A group of survivors from the Sixties Scoop is concerned with comments made by Federation of Sovereign Indigenous Nations Chief Bobby Cameron.

On Wednesday, Cameron said that the provincial government should pay survivors $200 million that would be attached to a long-awaited apology for the scoop, which took thousands of Indigenous children out of their homes and placed them with white families across the North America.

Member Lynn Thompson says Cameron didn't consult with her group before making the statement and should have done so.

"He's never spoken to any of us, nor attended our meetings," she said. "Nor knows what our claim is."

Thompson said the group called an emergency meeting Thursday night in response to Cameron's comments. She said FSIN Vice-Chief Kimberley Jonathan was in attendance and hopes the meeting smoothes things over.

"It was an opening, but not the opening we wanted," she said. "She is addressing the issue."

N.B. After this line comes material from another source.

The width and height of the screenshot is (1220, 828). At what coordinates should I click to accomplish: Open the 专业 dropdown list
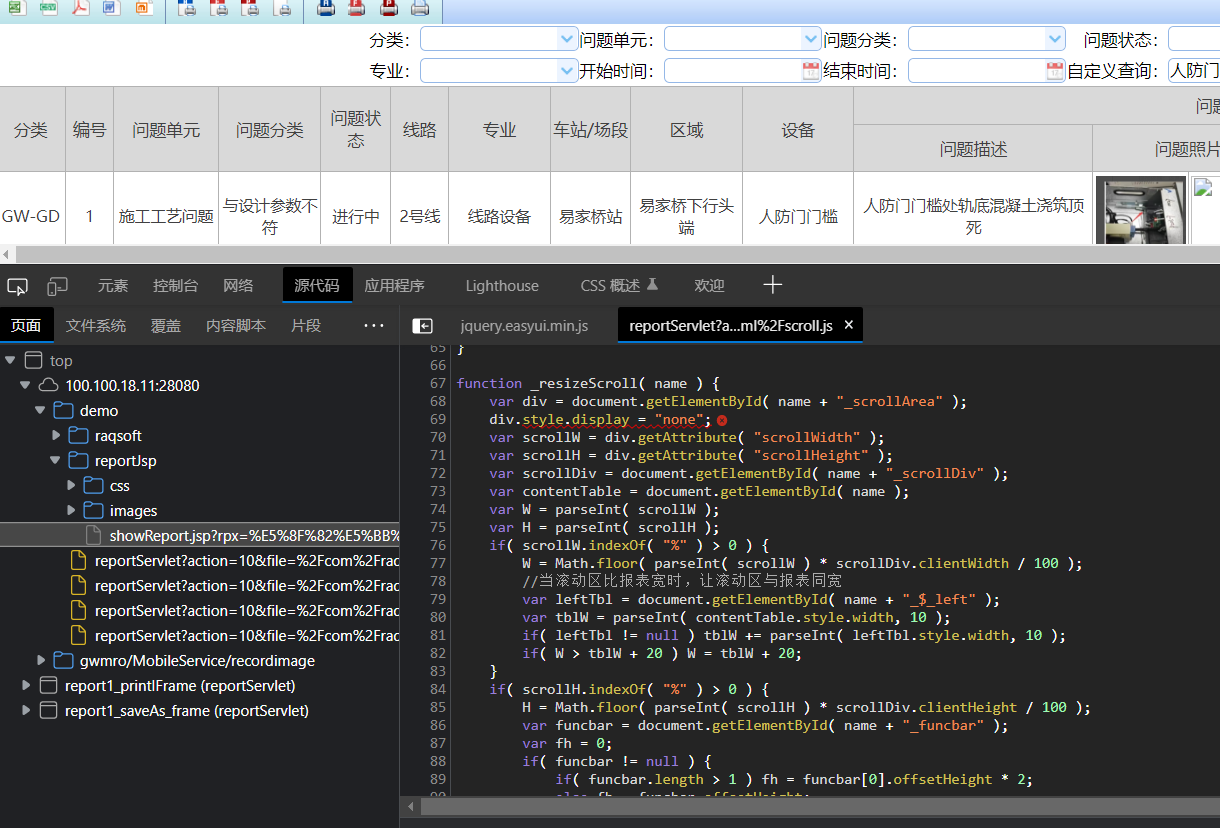pyautogui.click(x=566, y=71)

Thompson said many survivors have felt excluded from their First Nations for years, and this feels like another example of this happening.

Bobby Cameron

Federation of Sovereign Indigenous Nations (FSIN) Chief Bobby Cameron says the Saskatchewan government's apology for the Sixties Scoop needs to have substance. (CBC News)

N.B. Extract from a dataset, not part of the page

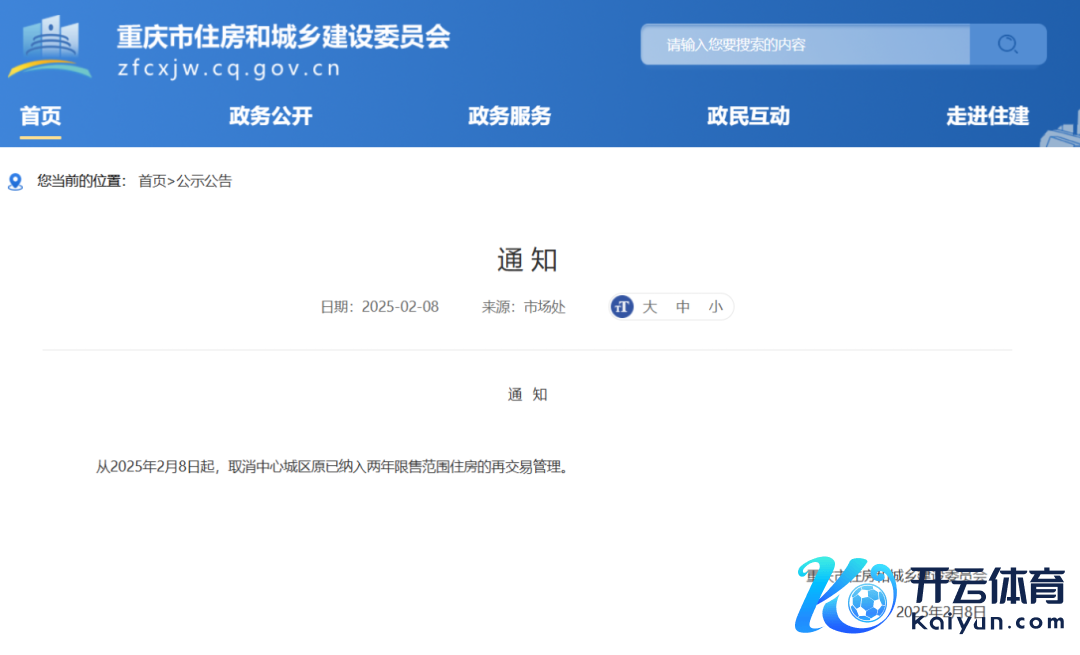The height and width of the screenshot is (655, 1080).
Task: Click the font size tT icon
Action: point(622,307)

"We live in a white world that we're not accepted in, and when we often go back to our First Nations people, they look at us like we're white," she said.

"We were raised white, educated white, dress white, talk white. So, we're hoping to bridge that gap."

Thompson was born on the Pine Creek First Nation in Manitoba, but has lived in Saskatoon for the last 20 years.

She maintains that any money from the province should go directly to survivors and not to groups like the FSIN. The FSIN has asked for the compensation to be given to those affected by the Scoop.

Thompson is part of a long-standing class-action lawsuit on the Sixties Scoop. In October, the federal government agreed to provide $750 million to compensate survivors across the country. Another $50 million has been set aside for reconciliation initiatives. 

In 2015, Premier Brad Wall committed to an apology from the provincial government for survivors, which hasn't happened yet. While other provincial governments have agreed to compensate survivors, Wall said he believes an apology can be made without money.

The CBC has reached out to the FSIN but has not yet received a response.